The Affordable Care Act required carriers to offer “essential health benefits” covering a wide range of services including hospitalization, maternity, prescription drugs and mental health.
Both the Republican House bill and the Senate bill would let states change that rule. Under those measures, states could set their own standards that might not be as generous, allowing insurers to exclude benefits for those with preexisting illness.
“The Senate bill guarantees people with preexisting conditions access to insurance at the same rate as healthy people, but there is not a guarantee that the benefits they need will be covered by insurance,” said Larry Levitt, a senior vice president at the Kaiser Family Foundation. (Kaiser Health News is an editorially independent program of the foundation.)
Obamacare, too, allows states to make exceptions for essential health benefits — but with strict limits.

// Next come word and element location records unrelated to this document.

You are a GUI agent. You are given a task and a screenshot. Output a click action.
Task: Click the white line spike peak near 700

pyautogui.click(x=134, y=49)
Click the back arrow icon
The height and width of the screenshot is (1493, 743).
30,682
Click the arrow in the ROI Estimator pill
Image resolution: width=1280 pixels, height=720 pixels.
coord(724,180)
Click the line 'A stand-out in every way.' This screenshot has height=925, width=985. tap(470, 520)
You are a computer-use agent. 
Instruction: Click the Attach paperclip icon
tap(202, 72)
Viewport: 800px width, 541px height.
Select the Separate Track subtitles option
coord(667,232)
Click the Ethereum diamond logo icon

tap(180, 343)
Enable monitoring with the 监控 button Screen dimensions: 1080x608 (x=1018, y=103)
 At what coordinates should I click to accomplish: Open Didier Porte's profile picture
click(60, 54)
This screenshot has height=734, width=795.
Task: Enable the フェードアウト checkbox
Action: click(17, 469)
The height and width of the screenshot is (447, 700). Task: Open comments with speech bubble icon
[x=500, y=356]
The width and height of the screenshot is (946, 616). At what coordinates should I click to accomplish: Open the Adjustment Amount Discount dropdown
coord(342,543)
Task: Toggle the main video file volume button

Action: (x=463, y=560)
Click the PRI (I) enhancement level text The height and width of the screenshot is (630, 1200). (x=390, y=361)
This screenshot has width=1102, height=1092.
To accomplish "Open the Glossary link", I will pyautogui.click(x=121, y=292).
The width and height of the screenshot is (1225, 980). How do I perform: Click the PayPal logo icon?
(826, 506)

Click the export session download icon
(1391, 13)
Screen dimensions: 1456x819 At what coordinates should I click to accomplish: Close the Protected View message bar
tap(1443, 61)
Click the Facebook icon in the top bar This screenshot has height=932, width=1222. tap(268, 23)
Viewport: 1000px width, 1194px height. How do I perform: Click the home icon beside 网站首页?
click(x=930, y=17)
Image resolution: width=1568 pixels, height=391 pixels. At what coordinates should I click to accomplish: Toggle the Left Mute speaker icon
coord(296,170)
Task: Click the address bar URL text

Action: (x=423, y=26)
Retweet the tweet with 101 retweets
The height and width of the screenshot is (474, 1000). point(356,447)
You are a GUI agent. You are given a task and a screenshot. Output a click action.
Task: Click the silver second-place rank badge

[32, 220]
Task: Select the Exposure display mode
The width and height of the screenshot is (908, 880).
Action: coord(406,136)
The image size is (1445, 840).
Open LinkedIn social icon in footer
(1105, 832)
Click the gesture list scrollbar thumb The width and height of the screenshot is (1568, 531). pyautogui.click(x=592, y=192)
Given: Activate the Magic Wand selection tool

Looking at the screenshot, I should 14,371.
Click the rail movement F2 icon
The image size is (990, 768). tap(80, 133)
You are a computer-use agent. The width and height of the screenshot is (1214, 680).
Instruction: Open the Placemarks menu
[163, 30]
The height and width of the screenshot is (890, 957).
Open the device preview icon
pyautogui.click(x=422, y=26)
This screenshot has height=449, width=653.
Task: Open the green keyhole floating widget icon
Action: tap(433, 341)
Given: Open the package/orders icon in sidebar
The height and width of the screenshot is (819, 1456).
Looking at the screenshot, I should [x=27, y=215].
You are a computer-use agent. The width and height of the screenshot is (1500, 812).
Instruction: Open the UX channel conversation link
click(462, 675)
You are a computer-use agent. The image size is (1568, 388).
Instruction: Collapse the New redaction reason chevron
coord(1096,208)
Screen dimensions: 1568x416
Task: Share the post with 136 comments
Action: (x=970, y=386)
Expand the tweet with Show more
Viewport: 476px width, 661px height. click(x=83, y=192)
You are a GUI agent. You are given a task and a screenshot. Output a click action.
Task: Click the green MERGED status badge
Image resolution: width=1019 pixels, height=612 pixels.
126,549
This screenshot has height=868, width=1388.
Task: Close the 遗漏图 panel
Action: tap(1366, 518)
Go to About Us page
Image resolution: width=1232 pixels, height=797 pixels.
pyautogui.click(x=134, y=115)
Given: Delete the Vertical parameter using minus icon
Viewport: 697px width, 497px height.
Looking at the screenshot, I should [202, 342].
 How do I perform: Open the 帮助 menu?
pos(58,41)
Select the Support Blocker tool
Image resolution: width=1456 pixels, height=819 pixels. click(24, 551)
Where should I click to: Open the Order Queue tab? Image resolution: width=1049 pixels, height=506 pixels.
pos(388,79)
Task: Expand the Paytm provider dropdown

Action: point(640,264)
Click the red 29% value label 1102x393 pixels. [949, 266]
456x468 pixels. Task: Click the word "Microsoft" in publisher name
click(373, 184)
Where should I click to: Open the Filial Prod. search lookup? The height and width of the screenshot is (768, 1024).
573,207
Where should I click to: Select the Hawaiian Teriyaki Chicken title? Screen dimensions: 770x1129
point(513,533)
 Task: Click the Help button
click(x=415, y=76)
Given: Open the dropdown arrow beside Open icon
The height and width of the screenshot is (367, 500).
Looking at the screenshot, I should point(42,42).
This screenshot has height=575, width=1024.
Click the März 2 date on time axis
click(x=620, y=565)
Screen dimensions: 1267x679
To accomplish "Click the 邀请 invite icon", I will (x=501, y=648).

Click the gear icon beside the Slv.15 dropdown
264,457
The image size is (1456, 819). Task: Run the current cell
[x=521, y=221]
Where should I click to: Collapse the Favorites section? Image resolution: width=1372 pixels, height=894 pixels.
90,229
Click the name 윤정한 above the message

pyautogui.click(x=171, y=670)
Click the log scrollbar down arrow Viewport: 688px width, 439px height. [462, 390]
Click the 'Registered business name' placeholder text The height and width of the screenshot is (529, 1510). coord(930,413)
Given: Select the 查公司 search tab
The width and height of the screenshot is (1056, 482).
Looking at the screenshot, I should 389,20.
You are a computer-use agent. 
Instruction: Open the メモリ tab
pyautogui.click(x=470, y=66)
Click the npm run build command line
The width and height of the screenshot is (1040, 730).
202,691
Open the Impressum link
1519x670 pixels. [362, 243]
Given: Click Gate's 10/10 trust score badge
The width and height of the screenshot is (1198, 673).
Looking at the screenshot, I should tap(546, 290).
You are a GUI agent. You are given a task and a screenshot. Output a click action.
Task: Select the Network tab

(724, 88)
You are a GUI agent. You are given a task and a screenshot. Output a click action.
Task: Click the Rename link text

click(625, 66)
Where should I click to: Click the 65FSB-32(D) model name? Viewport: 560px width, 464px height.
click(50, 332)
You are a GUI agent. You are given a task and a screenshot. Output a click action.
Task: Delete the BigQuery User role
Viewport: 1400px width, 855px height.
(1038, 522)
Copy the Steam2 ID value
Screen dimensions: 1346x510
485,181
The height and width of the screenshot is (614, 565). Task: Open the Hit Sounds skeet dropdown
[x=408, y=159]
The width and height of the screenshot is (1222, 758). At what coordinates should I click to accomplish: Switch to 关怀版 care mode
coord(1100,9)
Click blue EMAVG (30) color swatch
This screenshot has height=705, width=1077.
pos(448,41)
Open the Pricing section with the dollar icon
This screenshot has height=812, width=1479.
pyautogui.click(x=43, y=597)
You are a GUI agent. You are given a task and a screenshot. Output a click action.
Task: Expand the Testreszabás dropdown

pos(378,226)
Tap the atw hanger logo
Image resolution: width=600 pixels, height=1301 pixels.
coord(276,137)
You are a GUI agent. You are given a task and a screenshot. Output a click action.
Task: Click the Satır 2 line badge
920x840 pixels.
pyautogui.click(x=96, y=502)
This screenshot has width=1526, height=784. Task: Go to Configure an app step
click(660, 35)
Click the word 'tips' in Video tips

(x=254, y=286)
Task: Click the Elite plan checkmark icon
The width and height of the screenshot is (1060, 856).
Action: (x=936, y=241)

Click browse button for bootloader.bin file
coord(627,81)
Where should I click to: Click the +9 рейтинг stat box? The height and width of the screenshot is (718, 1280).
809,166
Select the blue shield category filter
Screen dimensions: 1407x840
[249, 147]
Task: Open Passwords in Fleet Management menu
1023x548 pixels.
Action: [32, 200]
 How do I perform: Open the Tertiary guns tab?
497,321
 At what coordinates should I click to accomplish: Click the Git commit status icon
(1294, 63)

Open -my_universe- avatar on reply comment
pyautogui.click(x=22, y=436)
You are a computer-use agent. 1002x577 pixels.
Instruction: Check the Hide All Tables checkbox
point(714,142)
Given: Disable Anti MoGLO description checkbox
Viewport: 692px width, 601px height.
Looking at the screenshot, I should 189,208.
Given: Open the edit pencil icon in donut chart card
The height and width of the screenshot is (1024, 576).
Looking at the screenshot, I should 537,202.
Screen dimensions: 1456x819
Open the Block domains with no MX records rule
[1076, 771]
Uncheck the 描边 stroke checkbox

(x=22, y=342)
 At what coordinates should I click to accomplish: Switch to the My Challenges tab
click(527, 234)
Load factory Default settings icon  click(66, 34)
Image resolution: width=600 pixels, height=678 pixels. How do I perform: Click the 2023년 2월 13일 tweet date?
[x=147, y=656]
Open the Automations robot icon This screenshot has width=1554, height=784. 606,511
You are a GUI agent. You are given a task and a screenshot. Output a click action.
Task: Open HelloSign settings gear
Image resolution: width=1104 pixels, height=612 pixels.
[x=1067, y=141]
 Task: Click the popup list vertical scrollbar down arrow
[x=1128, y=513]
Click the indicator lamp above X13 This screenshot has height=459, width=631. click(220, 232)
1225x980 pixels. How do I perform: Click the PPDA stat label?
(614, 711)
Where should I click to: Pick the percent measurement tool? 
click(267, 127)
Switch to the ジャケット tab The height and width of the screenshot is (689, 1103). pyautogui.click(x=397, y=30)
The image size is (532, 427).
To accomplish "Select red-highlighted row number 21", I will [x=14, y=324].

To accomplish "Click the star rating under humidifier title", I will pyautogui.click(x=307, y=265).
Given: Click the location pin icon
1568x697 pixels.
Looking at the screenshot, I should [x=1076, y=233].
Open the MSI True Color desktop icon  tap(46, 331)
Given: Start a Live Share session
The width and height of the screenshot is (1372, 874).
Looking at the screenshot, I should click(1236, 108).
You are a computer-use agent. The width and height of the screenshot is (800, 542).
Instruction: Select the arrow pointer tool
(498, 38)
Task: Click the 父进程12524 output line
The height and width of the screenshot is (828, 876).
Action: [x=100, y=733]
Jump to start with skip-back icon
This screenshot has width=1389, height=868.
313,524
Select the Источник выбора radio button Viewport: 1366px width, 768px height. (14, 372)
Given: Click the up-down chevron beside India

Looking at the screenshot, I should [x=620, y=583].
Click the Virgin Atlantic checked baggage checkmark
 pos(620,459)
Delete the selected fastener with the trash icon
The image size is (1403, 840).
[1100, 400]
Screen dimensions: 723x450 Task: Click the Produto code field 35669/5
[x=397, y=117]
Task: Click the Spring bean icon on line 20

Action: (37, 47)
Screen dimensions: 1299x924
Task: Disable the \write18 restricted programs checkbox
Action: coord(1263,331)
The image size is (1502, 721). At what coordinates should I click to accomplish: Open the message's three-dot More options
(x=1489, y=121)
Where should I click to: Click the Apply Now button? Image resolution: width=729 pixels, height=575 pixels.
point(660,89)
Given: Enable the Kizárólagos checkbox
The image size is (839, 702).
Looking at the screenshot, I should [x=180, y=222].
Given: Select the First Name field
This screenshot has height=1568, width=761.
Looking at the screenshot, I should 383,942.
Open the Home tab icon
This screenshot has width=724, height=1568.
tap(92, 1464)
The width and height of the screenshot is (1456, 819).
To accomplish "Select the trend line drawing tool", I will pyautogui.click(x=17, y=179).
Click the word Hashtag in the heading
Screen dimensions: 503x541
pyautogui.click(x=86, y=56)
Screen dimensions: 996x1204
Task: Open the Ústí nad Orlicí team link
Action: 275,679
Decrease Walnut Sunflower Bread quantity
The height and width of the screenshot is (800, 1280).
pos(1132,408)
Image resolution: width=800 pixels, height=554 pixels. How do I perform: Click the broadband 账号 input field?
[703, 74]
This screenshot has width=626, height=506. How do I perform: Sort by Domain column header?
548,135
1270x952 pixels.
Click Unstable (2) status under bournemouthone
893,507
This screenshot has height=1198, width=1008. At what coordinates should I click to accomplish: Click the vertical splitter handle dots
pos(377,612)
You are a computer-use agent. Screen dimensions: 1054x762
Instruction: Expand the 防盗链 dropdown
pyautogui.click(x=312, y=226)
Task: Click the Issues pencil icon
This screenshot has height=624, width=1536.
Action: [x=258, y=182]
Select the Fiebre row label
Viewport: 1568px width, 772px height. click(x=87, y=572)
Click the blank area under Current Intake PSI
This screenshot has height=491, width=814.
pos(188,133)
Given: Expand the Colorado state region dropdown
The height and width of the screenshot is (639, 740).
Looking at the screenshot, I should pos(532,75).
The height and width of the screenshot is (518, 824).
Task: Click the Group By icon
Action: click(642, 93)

Coverage must be at least as comprehensive as the federal standard, for one thing. The Senate bill contains no such safeguard.
“As long as they can show that it’s budget neutral, states would have a lot of latitude” to cut essential benefits, said Christopher Koller, president of the Milbank Memorial Fund and a former Rhode Island insurance commissioner.
Insurance plans for individuals might again start to look as they did in the days before Obamacare, when they typically excluded coverage for maternity, mental health and substance abuse, health policy experts said.
That’s especially true because the Senate bill would allow governors to lower coverage standards by executive certification — without approval from legislatures, Corlette said. The measure would also permit governors to raise or eliminate Obamacare’s caps on what patients pay annually out of pocket before insurance kicks in. That could make care for preexisting conditions unaffordable even if it’s covered by the plan.
For their part, insurers may heavily pressure states to make such changes, analysts said.
Unlike the Affordable Care Act and the House bill, the Senate bill contains no incentives or inducements for healthy people to maintain medical coverage. That could result in a disproportionately sick group of people buying individual insurance, driving up carriers’ costs and prompting them to seek ways to trim coverage and cut claims.
“If the only people motivated to buy insurance are going to be the ones who really need it, insurers are really going to have a strong incentive to use their benefit design to deter enrollment for the sickest people,” said Corlette.